You've basically got the right idea.  What version are you trying to do this in?

 

Steve
Please use the Accept as Solution or Kudo buttons when appropriate

Steve
Expert Elite Alumnus
Message 15 of 19
Anonymous
in reply to: sboon

2015. Thanks Steve. I'll give it a go.

Message 16 of 19
sboon
in reply to: Anonymous

Take a look at this example.  The first half of the profile is fairly flat, so the benches are simple but the rest is quite steep.  I had to introduce a series of steps into the profiles that control the bench elevations so that they would always be higher than the centerline.

 

Steve
Please use the Accept as Solution or Kudo buttons when appropriate

Steve
Expert Elite Alumnus
Message 17 of 19
Anonymous
in reply to: sboon

Thanks Steve. Good to see what you had done with the profiles. I was trying to do it without any additional profiles and I couldn't stop it grading down to my LinkSlopeToElevation below the road and only use the ones above road level.

 

The profiles make the use of LinkSlopeToElevation redundant as it is over riden by the profile targets. What you have come up with is an improvement, the benches are horizontal but still don't look like what we build in real life. The benches keep steeping down, how is an excavator supposed to go along that.

 

I will put a support request into Autodesk, it's a pretty standard thing to have horizontal benching along road corridors.

 

Thanks for your input Steve.

 

Message 18 of 19
Anonymous
in reply to: Anonymous

I had a bit more of a play around and used a variation on Steves method (see attached drawing).
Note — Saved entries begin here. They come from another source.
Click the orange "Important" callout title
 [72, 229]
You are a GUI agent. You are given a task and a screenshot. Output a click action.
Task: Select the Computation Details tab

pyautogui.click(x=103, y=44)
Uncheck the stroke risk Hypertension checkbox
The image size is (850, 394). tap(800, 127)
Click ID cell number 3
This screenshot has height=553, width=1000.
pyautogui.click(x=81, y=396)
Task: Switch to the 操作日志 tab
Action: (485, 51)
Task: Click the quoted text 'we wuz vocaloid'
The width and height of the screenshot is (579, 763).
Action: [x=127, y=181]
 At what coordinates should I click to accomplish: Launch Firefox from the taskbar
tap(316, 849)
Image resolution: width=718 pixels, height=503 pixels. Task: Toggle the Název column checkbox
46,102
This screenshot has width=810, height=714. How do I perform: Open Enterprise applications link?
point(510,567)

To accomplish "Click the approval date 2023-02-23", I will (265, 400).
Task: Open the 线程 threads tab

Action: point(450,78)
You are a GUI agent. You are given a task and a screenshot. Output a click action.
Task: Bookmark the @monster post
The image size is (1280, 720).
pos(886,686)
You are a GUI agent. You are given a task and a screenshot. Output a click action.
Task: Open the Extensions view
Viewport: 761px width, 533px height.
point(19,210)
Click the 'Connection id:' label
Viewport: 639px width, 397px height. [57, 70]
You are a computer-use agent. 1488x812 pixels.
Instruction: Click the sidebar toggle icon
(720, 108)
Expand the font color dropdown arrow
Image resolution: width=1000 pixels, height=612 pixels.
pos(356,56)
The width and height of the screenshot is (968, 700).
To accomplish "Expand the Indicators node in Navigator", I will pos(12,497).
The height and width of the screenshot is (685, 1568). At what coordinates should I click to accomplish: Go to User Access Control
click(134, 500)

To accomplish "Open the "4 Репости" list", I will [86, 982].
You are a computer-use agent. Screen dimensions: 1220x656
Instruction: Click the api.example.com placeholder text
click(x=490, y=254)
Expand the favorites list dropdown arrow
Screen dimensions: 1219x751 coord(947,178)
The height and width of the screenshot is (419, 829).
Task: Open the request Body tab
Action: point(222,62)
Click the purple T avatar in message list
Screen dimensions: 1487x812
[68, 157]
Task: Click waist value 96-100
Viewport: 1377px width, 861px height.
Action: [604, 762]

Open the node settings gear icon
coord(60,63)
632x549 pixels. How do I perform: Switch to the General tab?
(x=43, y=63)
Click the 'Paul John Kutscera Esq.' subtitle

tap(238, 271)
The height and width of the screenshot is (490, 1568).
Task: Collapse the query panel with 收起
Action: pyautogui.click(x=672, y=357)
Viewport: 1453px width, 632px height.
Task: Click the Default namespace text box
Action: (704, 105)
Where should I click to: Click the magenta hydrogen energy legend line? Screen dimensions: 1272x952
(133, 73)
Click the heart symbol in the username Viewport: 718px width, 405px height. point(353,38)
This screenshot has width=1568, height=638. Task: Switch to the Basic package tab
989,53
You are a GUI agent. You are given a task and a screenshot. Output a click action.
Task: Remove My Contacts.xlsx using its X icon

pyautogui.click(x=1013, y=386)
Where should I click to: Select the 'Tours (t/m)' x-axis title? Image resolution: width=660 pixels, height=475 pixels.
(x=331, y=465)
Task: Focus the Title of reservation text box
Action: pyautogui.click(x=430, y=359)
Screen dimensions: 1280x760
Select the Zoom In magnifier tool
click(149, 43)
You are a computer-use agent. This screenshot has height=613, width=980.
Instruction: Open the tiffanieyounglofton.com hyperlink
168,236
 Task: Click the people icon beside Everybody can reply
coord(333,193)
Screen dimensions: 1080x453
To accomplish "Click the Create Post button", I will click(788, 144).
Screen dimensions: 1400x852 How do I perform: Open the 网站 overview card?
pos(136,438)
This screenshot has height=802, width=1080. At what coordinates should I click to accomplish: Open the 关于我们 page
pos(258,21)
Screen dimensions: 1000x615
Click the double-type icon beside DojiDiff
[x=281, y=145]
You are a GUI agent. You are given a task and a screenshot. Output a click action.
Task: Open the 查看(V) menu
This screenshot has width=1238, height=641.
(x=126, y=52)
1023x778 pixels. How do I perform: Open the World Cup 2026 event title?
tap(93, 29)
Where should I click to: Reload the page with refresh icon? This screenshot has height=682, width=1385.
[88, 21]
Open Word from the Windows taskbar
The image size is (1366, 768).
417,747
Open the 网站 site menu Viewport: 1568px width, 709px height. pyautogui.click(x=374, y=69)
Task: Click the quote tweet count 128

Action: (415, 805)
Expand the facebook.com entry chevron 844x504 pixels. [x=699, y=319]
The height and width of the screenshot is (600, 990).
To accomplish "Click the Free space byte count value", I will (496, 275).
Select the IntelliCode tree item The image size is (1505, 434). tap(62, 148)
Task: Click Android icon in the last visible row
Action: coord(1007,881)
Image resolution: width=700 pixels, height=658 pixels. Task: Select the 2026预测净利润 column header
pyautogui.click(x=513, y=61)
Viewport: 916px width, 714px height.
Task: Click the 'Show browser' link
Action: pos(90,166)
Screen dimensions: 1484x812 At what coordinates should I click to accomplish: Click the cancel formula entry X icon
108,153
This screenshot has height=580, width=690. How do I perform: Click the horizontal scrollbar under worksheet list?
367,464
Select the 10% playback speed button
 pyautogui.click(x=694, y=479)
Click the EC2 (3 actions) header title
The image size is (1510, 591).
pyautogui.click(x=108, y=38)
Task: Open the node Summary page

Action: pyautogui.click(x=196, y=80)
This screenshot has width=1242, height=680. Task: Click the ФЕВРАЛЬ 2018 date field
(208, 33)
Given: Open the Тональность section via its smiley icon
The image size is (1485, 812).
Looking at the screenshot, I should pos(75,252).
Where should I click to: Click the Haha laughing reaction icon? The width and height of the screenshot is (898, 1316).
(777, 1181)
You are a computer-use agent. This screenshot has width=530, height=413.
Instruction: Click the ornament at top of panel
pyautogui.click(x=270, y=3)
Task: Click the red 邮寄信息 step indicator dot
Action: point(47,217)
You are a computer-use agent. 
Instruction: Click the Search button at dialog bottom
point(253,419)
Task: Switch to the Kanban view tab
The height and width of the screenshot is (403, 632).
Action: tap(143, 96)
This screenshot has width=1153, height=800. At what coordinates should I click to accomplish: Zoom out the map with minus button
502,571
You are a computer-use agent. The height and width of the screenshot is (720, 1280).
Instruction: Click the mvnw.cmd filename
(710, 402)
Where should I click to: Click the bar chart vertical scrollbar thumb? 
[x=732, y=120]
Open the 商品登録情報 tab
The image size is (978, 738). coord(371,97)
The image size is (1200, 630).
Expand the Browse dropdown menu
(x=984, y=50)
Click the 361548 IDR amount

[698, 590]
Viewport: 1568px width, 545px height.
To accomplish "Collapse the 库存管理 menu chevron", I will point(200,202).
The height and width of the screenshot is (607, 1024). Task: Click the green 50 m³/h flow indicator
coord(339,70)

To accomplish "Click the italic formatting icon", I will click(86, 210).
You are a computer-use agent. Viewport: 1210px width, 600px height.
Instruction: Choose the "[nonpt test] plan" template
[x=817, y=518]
Steve used one assembly but controlled things with multiple profiles for elevation targets.

I also used one assembly but instead of using profiles I created a series of feature lines at all the bench elevations, just as single segment lines that run the length of the site and then set multiple regions each targeting a different featureline for elevation (this also avoids and vertical step in the batter). I also added width targets to taper the bench width where is meets road level so there are no horizontal steps in the batters.

 

So not too difficult once your head is around it, but whether you use profiles or regions it would still be time conuming to adjust the profiles or regions it the alignment/profile is changed.

Message 19 of 19
Civil3DReminders
in reply to: Anonymous

I made this a while ago, haven't updated it recently to the new versions since I haven't had to use it.